__Activity__
Would you reproduce exactly the lines below from the one holding "Open the iOS" through the one holding "Task: Click the History", inclusive, and no others?

__Available data__
::::::

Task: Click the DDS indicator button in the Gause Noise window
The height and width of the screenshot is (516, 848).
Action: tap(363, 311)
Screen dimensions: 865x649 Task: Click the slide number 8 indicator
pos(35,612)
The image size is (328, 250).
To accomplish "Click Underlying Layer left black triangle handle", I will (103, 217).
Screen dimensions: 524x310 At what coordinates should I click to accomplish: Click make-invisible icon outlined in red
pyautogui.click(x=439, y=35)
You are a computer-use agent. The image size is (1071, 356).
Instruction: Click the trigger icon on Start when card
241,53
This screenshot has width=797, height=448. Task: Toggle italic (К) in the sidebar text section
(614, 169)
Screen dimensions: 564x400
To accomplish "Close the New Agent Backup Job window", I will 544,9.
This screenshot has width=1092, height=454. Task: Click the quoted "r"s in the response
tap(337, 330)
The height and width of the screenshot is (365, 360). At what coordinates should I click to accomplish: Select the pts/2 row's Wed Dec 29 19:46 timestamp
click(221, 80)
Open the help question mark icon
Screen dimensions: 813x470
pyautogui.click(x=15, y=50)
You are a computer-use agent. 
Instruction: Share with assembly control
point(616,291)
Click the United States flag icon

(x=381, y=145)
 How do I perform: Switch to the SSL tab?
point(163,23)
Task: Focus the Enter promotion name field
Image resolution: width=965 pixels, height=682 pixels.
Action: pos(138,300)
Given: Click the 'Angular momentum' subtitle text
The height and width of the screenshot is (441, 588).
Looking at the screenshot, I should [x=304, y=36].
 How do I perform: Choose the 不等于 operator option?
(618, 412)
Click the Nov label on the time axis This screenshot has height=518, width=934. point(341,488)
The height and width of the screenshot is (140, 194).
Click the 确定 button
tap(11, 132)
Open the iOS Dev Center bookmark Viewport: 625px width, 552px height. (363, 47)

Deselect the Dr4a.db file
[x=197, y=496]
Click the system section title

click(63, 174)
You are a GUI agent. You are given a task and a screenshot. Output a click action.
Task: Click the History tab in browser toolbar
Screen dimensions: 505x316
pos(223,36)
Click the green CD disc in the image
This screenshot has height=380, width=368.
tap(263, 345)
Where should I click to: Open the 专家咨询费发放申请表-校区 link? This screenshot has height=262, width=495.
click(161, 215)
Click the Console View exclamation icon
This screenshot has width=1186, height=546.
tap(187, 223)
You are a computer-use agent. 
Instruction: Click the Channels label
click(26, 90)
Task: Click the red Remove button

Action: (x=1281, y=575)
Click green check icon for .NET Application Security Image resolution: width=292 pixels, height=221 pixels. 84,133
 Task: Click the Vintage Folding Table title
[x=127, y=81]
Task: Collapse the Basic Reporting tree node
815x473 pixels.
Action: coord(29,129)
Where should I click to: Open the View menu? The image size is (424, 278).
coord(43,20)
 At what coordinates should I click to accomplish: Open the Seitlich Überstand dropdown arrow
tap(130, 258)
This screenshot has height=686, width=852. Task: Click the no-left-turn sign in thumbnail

::::::

__Solved exercise__
Open the iOS Dev Center bookmark Viewport: 625px width, 552px height. (363, 47)

Deselect the Dr4a.db file
[x=197, y=496]
Click the system section title

click(63, 174)
You are a GUI agent. You are given a task and a screenshot. Output a click action.
Task: Click the History tab in browser toolbar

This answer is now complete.